このほか、とても事務所の備品・消耗品費とは言えない品目も次々に見つかった。各紙によると、キャミソールなどの衣料品18点2万2670円、デパートでのおもちゃ代7350円、パチンコ効果音のCD2500円、などなど。
公開された07~09年の領収書は、大半がタクシー代、電話料金だった。しかし、少額とはいえ、税金も使われる政治資金の使途としては疑問符が付くものだ。
荒井氏は2010年6月10日、こうした出費に反省も口にしたものの、「政治資金はそういうものに使うのを禁じていない」と強弁した。
ところが、荒井氏は11日になって突然、少女コミックなどは秘書が自費で買ったものだと主張を変えた。各紙によると、コミックなどのレシートが混入したのだといい、荒井氏は修正申告することを明かした。
また、キャミソールなどの衣料品は、荒井氏が07年の北海道知事選に出馬したとき、応援に来た秘書のため急きょ用意したと説明した。パチンコ効果音のCDも、知事選用の会場でバックグラウンドミュージックとして利用したというのだ。
女装趣味については否定
これらの説明で事務所費としてつじつまを合わせたようだが、領収書の日付から説明に矛盾が見つかった。
キャミソールなどは08年購入になっているのに、知事選と時期が合わないからだ。ネット上でも、こうした疑問点が話題になり、荒井聡氏は2010年6月11日夕になって、さらに発表を修正した。
荒井氏の事務所担当者は、取材に対し、キャミソールなどの衣料品は、08年4月に山口県で衆院補欠選挙があったとき、応援に来た秘書のため急きょ現地調達されたものだとした。また、パチンコ効果音のCDは、08年5月22日に東京でパーティーを開いたときに音響用に使ったという。パーティーでなぜこのような音楽を使うかについては、ユーモアも含めた演出だったとしている。

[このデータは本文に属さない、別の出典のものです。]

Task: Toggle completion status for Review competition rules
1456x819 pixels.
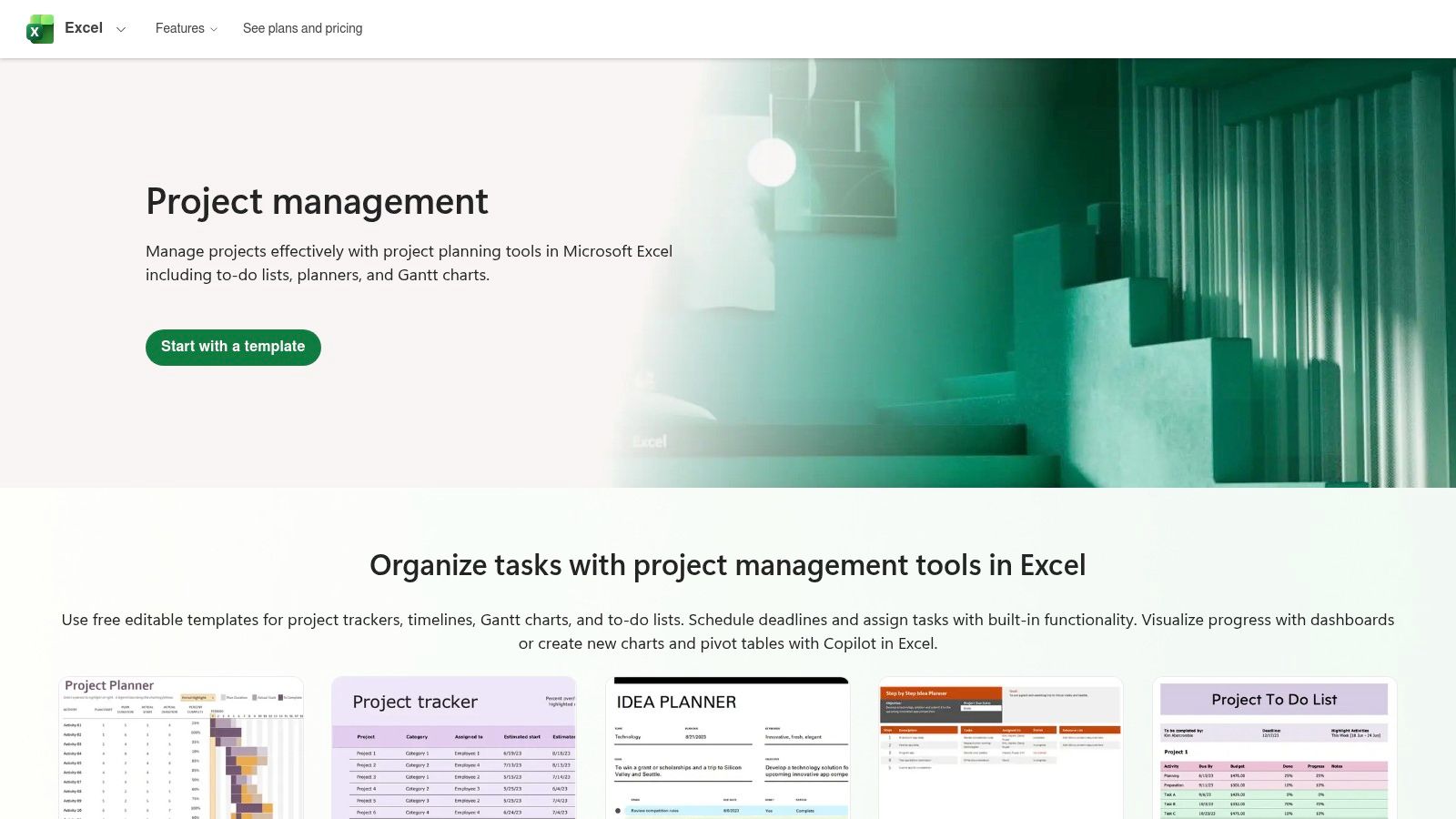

厳重に管理されているはずの政治資金の説明が、なぜこんなにコロコロ変わるのか。しかし、事務所担当者は、「問い合わせが多く、記憶違いもあって、状況を説明し切れませんでした」と歯切れが悪かった。
このほかにも、説明には疑問が多い。秘書の自費レシートを政治資金の領収書に混ぜたとしたことも、その一つだ。これについて、事務所では、「領収書を整理せず溜め込んでいたため、今回のような事態が起こってしまいました」。つまり、それだけずさんな管理だったということだ。
キャミソールに加え、女装するキャラが登場する「パラダイスキス」も購入していたことから、ネット上では、荒井氏に女装趣味があるのでは、といううがった見方も出た。この点については、これらを購入したのは女性秘書だとして、そうした趣味を否定している。